Poetry: The Language That Refuses to Be Prose
Poetry is not failed prose. It is not prose that ran out of room, or prose that could not be bothered to finish its sentences, or prose dressed up in line breaks to seem more serious than it is. Poetry is its own mode of meaning — one that does things with language that prose cannot do, that arrives at truths prose cannot reach, that operates by a logic prose does not share.
The line is poetry's fundamental unit — not the sentence, not the paragraph, but the line. And the line is not arbitrary. Where the line breaks, how it breaks, what word it leaves hanging at the end and what word it arrives at in the beginning — these are decisions of enormous consequence. The line break is silence, emphasis, breath, pivot. It is where poetry does some of its most important work, in the white space between one line and the next.

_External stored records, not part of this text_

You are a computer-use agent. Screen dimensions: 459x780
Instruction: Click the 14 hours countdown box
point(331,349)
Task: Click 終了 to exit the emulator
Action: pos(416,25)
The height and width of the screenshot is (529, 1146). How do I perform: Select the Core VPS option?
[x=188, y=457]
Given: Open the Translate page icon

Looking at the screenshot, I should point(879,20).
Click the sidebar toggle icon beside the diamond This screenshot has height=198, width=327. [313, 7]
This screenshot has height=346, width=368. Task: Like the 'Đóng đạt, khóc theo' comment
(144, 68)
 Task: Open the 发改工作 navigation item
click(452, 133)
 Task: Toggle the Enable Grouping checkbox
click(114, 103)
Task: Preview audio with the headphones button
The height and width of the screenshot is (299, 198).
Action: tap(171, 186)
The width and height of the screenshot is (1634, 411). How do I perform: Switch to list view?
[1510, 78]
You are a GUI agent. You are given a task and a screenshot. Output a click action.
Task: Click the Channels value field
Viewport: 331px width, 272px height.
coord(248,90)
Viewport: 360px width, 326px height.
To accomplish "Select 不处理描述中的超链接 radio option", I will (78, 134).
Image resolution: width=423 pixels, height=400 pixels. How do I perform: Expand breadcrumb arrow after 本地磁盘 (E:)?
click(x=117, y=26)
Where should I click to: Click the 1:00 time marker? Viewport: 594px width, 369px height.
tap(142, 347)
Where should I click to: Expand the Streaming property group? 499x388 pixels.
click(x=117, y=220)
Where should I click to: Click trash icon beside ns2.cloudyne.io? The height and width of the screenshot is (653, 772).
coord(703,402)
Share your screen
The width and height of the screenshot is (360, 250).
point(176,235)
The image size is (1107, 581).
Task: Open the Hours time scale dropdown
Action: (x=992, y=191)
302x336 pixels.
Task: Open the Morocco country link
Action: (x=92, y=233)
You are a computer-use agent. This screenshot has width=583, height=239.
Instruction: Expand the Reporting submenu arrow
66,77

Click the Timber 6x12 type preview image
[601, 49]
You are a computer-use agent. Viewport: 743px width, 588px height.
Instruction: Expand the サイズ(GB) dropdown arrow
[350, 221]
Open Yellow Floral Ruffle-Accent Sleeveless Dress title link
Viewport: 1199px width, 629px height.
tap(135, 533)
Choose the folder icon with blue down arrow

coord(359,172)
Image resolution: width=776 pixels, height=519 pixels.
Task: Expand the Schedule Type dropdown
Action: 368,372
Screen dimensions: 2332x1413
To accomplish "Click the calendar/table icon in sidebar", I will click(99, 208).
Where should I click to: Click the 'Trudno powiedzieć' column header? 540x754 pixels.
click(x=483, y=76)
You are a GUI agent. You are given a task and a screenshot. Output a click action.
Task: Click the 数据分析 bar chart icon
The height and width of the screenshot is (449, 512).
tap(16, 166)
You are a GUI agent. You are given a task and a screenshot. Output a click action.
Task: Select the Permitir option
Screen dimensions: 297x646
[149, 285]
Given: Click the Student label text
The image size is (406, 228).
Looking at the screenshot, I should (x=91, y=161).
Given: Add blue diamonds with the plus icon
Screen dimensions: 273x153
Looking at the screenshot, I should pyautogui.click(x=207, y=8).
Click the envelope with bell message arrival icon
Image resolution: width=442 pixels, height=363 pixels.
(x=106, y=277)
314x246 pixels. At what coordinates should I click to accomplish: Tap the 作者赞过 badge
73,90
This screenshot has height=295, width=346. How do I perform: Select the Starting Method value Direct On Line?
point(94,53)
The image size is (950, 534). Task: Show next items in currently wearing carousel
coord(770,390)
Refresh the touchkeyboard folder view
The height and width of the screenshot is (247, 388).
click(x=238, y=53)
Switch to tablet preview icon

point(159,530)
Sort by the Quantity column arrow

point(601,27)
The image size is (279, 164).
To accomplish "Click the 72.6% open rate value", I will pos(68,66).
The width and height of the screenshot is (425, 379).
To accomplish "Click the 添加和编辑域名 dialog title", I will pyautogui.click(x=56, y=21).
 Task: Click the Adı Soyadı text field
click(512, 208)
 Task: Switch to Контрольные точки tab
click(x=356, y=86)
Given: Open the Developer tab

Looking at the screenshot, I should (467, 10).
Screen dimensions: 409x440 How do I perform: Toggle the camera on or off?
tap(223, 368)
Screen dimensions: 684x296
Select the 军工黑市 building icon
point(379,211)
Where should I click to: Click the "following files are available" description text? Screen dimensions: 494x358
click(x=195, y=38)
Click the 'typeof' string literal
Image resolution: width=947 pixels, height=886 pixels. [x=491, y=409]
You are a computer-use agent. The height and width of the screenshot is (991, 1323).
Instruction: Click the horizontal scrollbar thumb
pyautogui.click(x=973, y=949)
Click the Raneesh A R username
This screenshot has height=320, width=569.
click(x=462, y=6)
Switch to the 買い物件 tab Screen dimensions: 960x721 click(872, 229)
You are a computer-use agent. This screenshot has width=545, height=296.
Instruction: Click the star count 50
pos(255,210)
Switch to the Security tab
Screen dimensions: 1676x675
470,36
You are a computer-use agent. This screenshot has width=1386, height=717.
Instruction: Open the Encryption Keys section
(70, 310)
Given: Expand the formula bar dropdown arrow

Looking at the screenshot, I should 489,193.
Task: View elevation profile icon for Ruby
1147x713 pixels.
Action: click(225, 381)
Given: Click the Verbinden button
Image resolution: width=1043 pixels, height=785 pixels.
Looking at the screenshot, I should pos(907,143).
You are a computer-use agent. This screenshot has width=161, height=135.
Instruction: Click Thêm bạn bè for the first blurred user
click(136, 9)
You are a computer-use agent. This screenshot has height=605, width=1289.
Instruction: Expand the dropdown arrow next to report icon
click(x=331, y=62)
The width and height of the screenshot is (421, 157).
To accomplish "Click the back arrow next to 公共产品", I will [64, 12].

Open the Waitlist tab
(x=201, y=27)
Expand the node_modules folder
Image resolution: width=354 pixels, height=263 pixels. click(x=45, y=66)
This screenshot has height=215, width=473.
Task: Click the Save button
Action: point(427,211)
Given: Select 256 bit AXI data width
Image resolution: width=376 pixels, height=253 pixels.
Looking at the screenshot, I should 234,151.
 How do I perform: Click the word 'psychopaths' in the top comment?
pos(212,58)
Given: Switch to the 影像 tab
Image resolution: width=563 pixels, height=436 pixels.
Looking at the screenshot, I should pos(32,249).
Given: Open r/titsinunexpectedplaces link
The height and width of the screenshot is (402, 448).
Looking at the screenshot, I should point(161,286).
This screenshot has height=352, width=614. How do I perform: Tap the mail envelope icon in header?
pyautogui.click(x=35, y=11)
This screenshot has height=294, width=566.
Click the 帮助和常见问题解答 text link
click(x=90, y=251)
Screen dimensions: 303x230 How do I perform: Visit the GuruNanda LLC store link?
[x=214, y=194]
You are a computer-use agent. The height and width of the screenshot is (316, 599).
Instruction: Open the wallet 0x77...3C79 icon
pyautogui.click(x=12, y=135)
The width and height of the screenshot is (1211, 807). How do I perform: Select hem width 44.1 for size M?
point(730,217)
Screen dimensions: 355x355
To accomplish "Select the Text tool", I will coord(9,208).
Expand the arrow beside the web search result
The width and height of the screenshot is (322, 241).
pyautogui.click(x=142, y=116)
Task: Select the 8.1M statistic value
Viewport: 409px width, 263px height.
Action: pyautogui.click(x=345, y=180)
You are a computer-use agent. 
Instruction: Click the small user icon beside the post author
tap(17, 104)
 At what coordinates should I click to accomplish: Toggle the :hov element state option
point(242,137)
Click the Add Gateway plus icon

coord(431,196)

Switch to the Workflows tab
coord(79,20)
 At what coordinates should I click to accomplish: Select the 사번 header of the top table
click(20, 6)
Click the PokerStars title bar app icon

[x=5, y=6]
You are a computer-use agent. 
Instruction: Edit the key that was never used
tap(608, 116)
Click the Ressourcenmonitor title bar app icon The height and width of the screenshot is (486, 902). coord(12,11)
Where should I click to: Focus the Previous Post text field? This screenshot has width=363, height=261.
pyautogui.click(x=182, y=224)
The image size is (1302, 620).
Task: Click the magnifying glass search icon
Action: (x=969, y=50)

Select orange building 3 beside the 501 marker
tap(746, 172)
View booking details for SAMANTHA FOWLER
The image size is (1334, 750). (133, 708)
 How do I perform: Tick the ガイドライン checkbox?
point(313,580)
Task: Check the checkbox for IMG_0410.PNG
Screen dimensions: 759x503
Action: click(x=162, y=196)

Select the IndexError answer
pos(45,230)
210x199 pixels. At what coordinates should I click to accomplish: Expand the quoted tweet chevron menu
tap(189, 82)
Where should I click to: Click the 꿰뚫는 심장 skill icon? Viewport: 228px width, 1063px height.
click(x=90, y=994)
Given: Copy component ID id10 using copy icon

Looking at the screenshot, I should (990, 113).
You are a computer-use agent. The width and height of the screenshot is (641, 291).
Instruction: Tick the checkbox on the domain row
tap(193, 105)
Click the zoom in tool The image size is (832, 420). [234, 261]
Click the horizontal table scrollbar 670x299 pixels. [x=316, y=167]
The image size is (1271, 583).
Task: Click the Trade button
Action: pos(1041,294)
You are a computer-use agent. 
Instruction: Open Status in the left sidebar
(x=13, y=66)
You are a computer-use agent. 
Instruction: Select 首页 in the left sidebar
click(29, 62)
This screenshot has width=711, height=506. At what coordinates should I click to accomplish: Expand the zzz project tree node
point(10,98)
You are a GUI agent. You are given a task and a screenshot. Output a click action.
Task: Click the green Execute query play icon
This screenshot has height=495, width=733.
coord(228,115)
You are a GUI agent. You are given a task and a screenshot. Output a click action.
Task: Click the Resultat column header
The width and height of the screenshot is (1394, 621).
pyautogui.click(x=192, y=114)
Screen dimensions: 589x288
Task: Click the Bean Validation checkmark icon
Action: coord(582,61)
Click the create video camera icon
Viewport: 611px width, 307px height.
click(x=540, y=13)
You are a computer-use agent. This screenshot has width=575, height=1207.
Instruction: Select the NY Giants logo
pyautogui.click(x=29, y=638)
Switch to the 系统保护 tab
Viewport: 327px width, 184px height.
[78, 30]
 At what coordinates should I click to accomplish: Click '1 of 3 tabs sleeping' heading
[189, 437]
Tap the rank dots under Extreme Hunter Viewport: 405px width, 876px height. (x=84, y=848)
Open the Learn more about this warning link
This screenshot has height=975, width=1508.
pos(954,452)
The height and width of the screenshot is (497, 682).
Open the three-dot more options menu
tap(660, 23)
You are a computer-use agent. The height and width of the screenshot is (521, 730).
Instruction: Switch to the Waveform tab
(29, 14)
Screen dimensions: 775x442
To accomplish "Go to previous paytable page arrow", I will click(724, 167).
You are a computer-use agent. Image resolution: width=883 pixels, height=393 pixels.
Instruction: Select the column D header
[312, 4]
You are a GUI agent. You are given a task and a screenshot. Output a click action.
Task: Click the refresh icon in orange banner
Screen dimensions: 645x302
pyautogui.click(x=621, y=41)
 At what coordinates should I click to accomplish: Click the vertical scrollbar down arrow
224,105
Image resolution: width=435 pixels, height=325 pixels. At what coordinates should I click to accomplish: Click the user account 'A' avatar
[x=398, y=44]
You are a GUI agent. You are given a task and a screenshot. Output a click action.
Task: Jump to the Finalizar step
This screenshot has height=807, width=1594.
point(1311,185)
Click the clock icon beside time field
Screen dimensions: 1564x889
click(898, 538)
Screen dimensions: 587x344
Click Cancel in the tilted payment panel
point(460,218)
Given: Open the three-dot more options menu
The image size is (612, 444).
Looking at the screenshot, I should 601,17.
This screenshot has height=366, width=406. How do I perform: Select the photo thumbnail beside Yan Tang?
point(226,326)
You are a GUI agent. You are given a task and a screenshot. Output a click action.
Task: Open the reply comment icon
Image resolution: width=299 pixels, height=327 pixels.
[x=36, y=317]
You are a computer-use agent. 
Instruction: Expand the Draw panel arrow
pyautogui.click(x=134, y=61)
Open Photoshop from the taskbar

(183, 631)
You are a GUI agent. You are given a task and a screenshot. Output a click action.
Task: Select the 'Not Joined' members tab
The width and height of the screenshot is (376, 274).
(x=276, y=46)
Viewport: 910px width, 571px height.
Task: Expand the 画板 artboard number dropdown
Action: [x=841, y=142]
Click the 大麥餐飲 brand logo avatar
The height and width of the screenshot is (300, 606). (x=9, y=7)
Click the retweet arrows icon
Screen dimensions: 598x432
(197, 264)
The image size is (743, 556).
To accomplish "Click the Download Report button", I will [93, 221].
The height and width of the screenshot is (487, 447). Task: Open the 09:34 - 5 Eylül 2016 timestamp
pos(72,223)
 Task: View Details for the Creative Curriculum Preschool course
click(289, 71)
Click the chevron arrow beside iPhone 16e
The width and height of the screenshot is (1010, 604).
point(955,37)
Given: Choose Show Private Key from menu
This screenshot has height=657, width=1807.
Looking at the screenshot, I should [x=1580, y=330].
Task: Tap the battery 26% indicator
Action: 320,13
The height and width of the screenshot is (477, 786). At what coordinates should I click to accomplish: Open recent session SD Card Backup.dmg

Poetry compresses. Where prose expands and elaborates, following a thought through its implications, poetry tends to distill — to find the image, the phrase, the single word that carries more than it should logically be able to carry. This compression is not brevity for its own sake. It is the conviction that language, at sufficient pressure, can hold more meaning than ordinary communication allows.
We welcome poetry in all its forms — formal and free, lyric and narrative, expansive and spare. What we look for is not technique in isolation but technique in the service of something true: the image that cannot be unread, the line that rearranges something in the reader, the poem that earns its silence.
Poetry is the oldest literary form and the most alive. It has outlasted every prediction of its death.